Nevertheless, it might still remain true that this un-divine nature of modern science threatens, if it does not rule out, any religious recourse to a Divinity beyone nature. If man is a mere fleck of dust in a blind universe, can he plausibly resort to such a God—a God, furthermore, essentially concerned with him? But closer inspection reveals that this is, and has been since the rise of modern science, only half the story. As the object of scientific investigation, man may be infinitely small. As the subject undertaking the investigation, however, he is infinitely large, if only because he knows that he is infinitely small. Man, growing ever smaller in stature as modern science progressed, at the same time grew ever larger as well; for whereas all else in the universe was only part of a whole, it was man who knew the whole and his own position within it. And so far as we can tell even today, man is unique in this respect. What makes him unique, moreover, is not a mere capacity for abstract theory which is relevant to a few thinkers alone; it is the power this capacity gives him to transform nature, as well as to transform the whole human condition. Because of technology man can be more fully controlled than ever before; he becomes the object of physical and social engineering. But the engineer is himself human.
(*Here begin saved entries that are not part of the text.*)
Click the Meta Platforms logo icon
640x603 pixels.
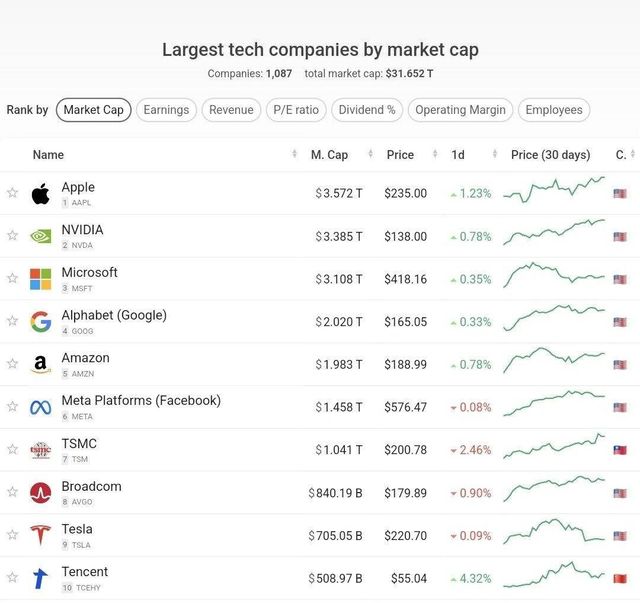point(40,407)
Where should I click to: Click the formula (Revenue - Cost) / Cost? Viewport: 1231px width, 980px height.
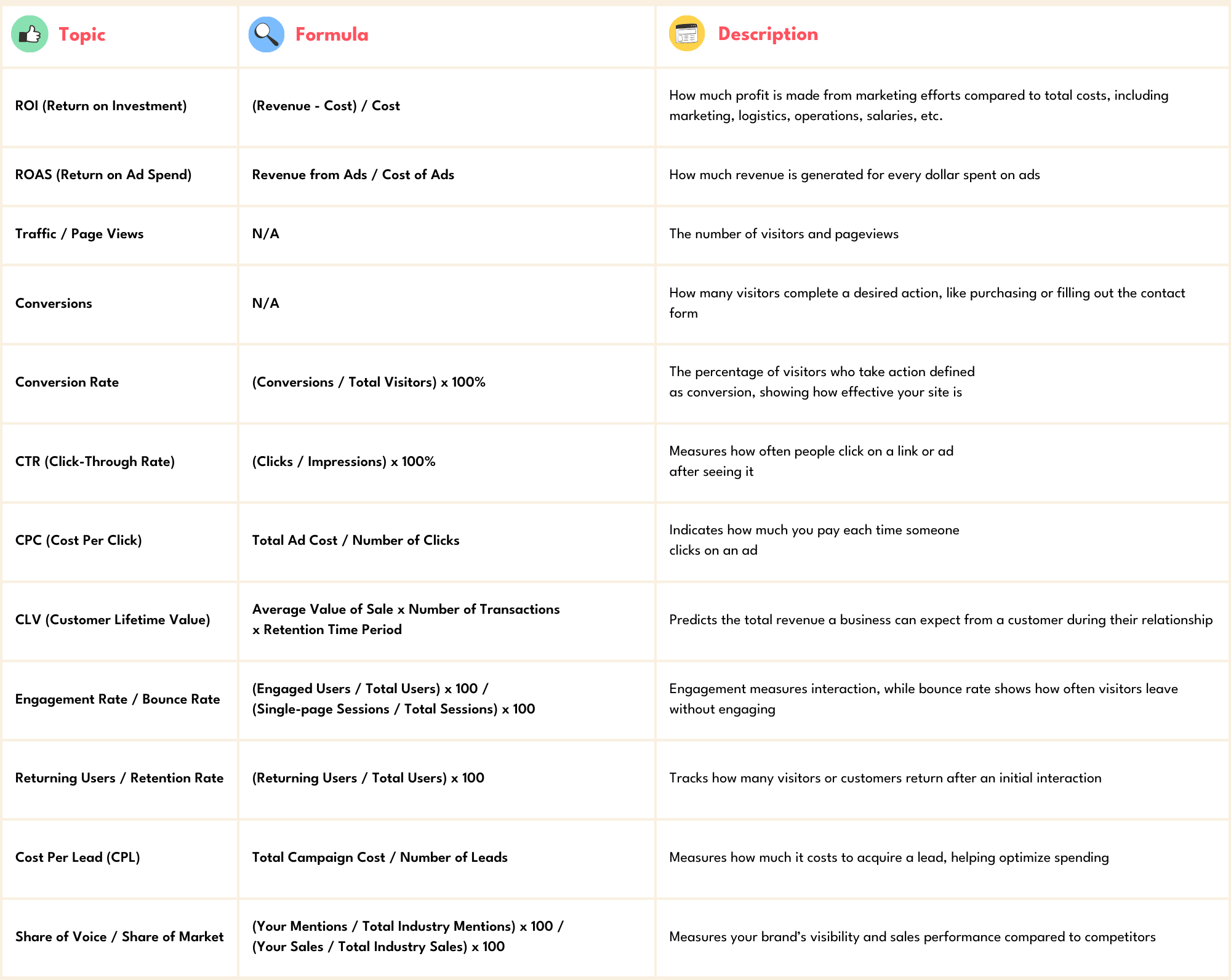[326, 106]
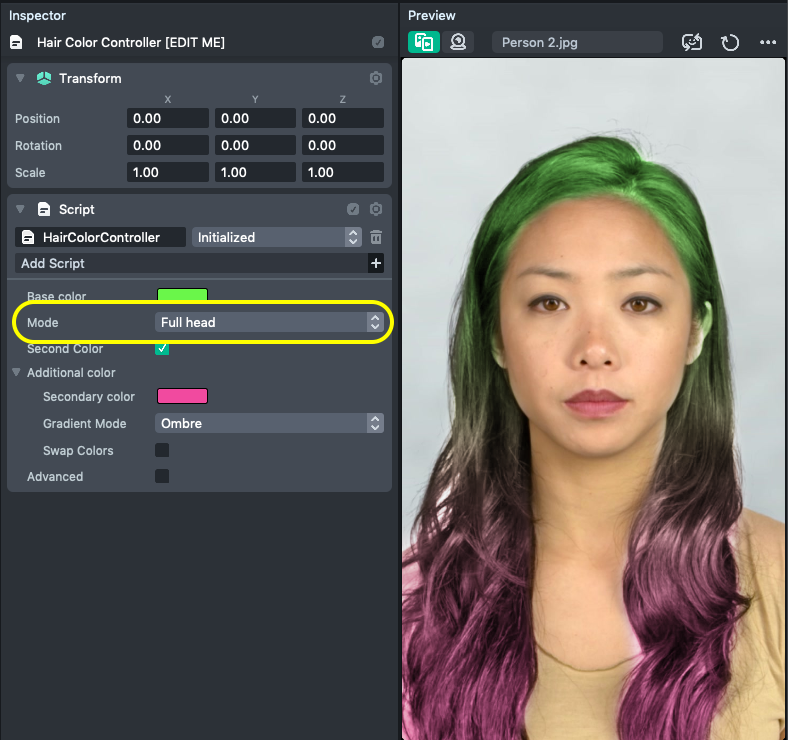788x740 pixels.
Task: Enable the Advanced checkbox
Action: pos(162,476)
I hope it is clear that my purpose is not to exalt human greatness in an attempt—like those of earlier times—to struggle by means of faith in man toward faith in God. Rather what I want to stress is man's dialectical condition: that he is at once small and large, part of the universe and yet not reducible to a mere part—in short, and for better or worse, a terror, wonder, and mystery to himself. Now in this regard, modern man is not really so far from the Psalmist who writes: “What is man that Thou art mindful of him, and the son of man that Thou shouldst think of him? Yet hast Thou made him but little lower than the angels, and crowned him with honor and glory.” It is, to be sure, a decisive difference that the Psalmist feels at once small and large before God. His feeling and ours, however, have much in common.
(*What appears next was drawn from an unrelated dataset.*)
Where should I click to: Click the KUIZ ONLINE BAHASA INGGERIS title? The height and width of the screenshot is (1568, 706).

If, then, the historical catastrophes of our time cannot explain the crisis of contemporary religious belief, neither can modern science and all its works. Indeed, one might go so far as to say that the whole battle between science and religion rests on nothing but gigantic misunderstandings on both sides. It was because faith had already been undermined by the time this battle was joined in the 19th century, that religion had to resort either to a fundamentalism hostile to all science, or else to a modernism seeking props for its own weakness in a science which would not and could not provide them.

_____________

Our question concerning the cause of the modern crisis of faith thus remains unanswered. In seeking the answer, we do well to keep a firm grasp on the essence of Biblical faith, which is the believer's certainty of standing in relation to an unprovable and irrefutable God. What could have undermined such a certainty? The process was extremely complex, but let us for the sake of better understanding try to describe it as though it took place in three clearly distinct stages.

First came what may be called the discovery of the circle of authority and faith. A pre-modern man, if asked about the grounds of his religious certainty, would presumably have pointed to an authority—a prophet, a sacred scripture, a church, even the voice of his own heart. This, however, involves a circle. If Moses beheld the Presence of God in the burning bush, it was because he was already open to that Presence; a modern agnostic, beholding the same bush, would perceive only a chemical phenomenon. No conceivable datum—neither a natural fact, nor an inner experience, nor an existing scripture—can serve as an authority authenticating a religious truth except for those already prepared to accept that truth on faith. Faith may base itself on authority; but the authority is an authority only where faith can be presupposed.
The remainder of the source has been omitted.